The Ethiopian town that’s home to the world’s greatest runners

May 21, 2012

What do Kenenisa Bekele, Tirunesh Dibaba, Derartu Tulu and Fatuma Roba have in common, apart from being Olympic gold medal-winning runners? They all come from Bekoji in Ethiopia – and they were all trained by one man.

Outside the blue hut is a plaque with a beautifully calligraphed set of rules and regulations – athletes must train hard, respect each other, work as a team and honour their homeland. At the top of the plaque three flags have pride of place: Ethiopia, the local region of Oromia and the Olympics. This is the office of Sentayehu Eshetu, known to everybody as Coach. To be honest, it’s more run-down garden shed than office. Inside, it is dark and dusty, but the late afternoon sun lights up a series of photographs of athletes on the wall. All have won at least one gold medal at middle- or long-distance running. Amazingly, six of the champions originate from this tiny town of Bekoji, and have been coached by Coach.

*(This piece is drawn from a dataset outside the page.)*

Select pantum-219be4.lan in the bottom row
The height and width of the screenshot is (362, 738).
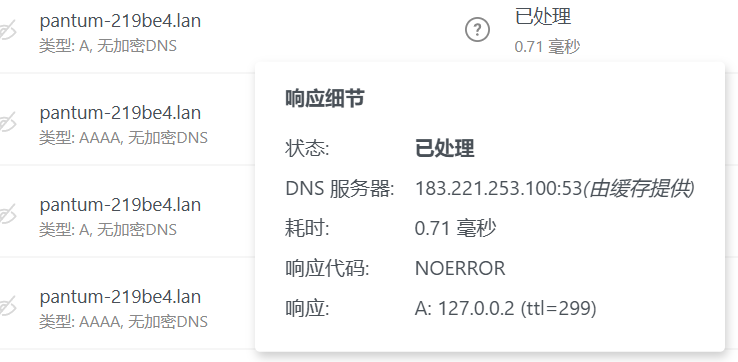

If Sentayehu Eshetu is not the world’s greatest coach, he is surely the greatest discoverer of running talent. In London this summer, two of the 54-year-old’s most successful former prodigies, Kenenisa Bekele and Tirunesh Dibaba, will defend Olympic golds at 5,000m and 10,000m. Then there’s his first champion, Derartu Tulu, who won the Olympic 10,000m in Barcelona in 1992 and eight years later in Sydney, and Fatuma Roba, who won the Olympic marathon in 1996 in Atlanta; and the latest generation of champions – Tirunesh’s sister Genzebe, only 21 and already world indoor champion at 1500m, and Kenenisa’s younger brother Tariku who won the 3000m gold at the World Indoor Championships.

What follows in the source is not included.